⟨

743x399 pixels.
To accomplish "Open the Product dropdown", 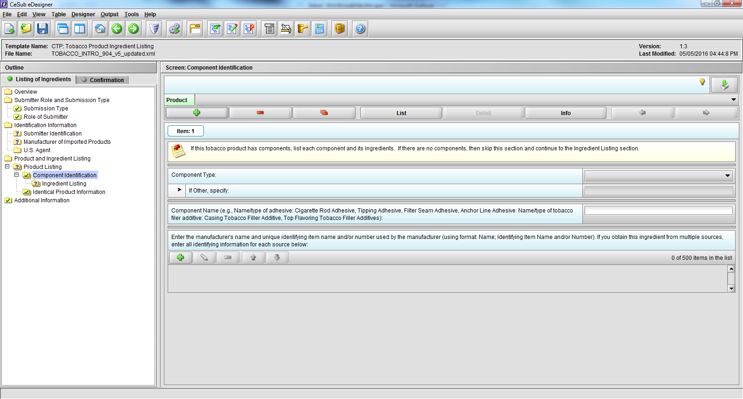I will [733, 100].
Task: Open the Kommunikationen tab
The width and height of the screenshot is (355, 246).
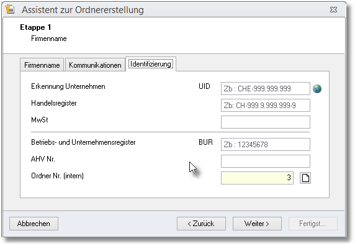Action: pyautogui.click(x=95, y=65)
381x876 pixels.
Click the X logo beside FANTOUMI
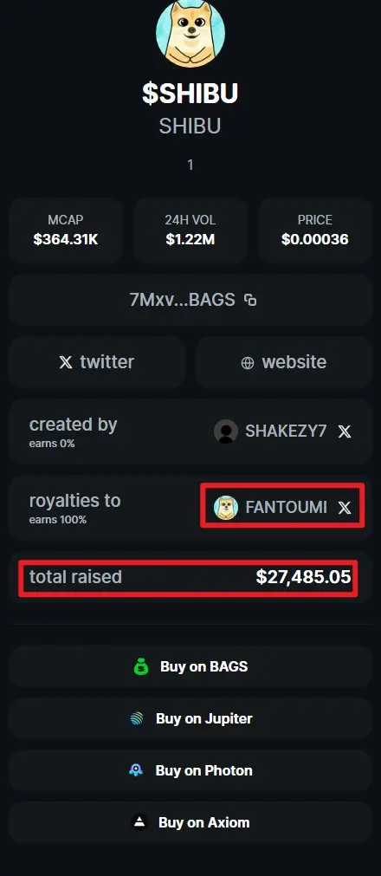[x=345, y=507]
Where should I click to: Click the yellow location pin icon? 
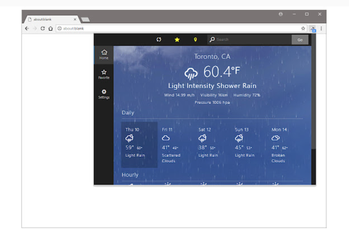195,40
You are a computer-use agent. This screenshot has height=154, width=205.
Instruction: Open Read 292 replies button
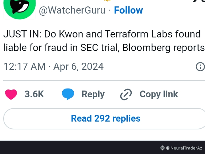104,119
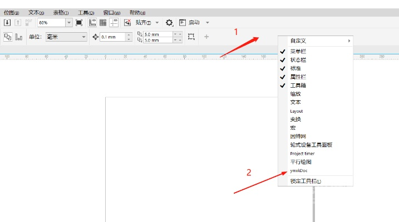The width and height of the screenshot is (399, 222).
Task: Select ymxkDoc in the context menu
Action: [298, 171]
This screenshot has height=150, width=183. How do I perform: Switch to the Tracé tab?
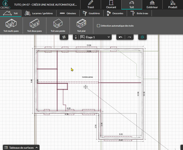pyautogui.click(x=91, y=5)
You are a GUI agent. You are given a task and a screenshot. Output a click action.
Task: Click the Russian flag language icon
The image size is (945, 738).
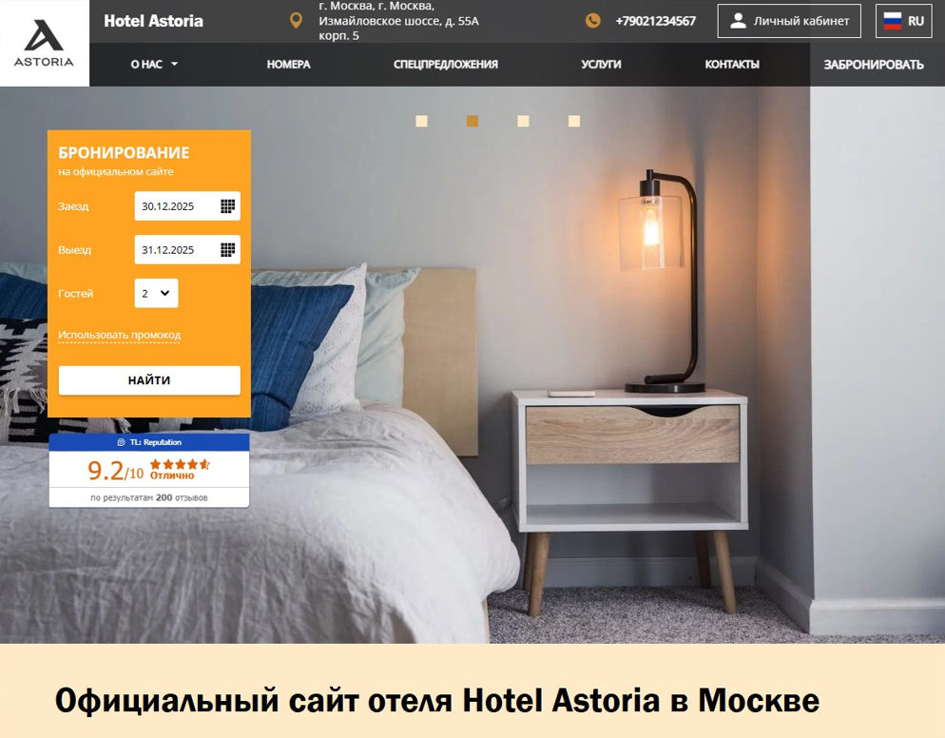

⟩

Assignment. When a line in the data contains "agent", return it as written.

Task output.
You are a computer-use agent. This screenshot has height=154, width=205.
You are a GUI agent. You are given a task and a screenshot. Output a click action.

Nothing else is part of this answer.